Question about Gumbel-softmax in GDAS

xingyueye commented 4 years ago

@D-X-Y Hi, I noticed the implementation of Gumbel-softmax in GDAS: gumbels = -torch.emptylike(xins).exponential().log() logits = (xins.log_softmax(dim=1) + gumbels) / self.tau It seems to be different from the original definition of Gumbel， like that: x_out = argmax(log(x_in) + G) G = -log(-log(U)), U ~U(0, 1) Can you tell me what is the special purpose of your changes, THANKS a lot

D-X-Y commented 4 years ago

I think they are the same but with different notations?

"log(x_in)" = "xins.log_softmax(dim=1)"
self.tau is temperature

xingyueye commented 4 years ago

@D-X-Y Thanks for your reply.
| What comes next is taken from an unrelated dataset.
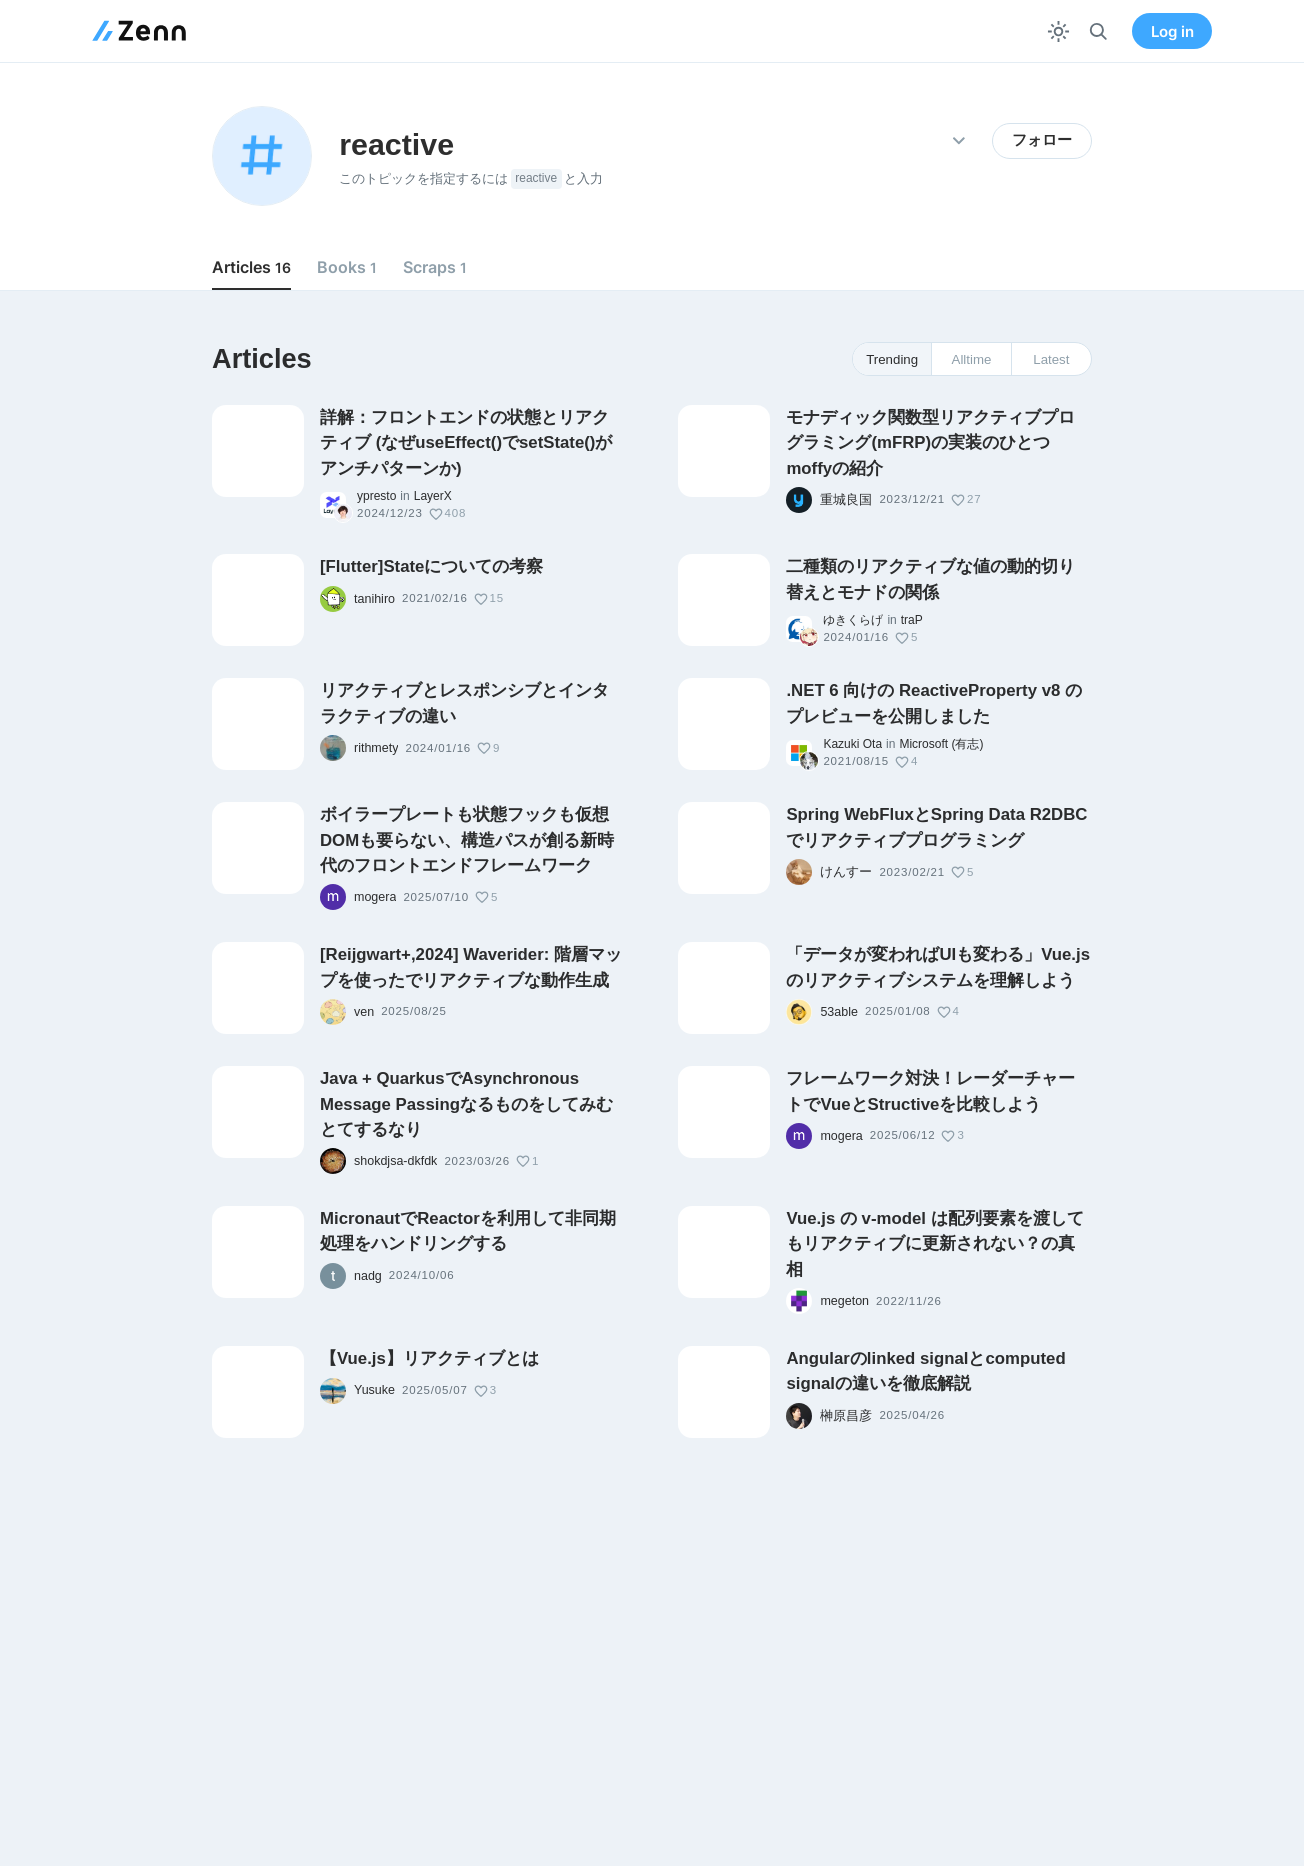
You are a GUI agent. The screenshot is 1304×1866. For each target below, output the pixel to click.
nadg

I have done some experiments, both methods can get ideal sample sequence. By the way, a fixed setting of Reduction_cell is mentioned in the GDAS paper, but I did not find it in this project. What is the reason for this, is the effect poor after using a fixed Reduction_cell? My own implementation results show that the network performance is lower than the original darts

D-X-Y commented 4 years ago

Thanks for your question. I just uploaded the implementation of reduction_cell at here: https://github.com/D-X-Y/AutoDL-Projects/blob/master/lib/models/cell_operations.py#L240 I did not include it in the experiments of this repo, because to purely compare the searching algorithm we need to fix all aspects except for the searching algorithm itself. and I hope to make an apple-to-apple comparison in this repo.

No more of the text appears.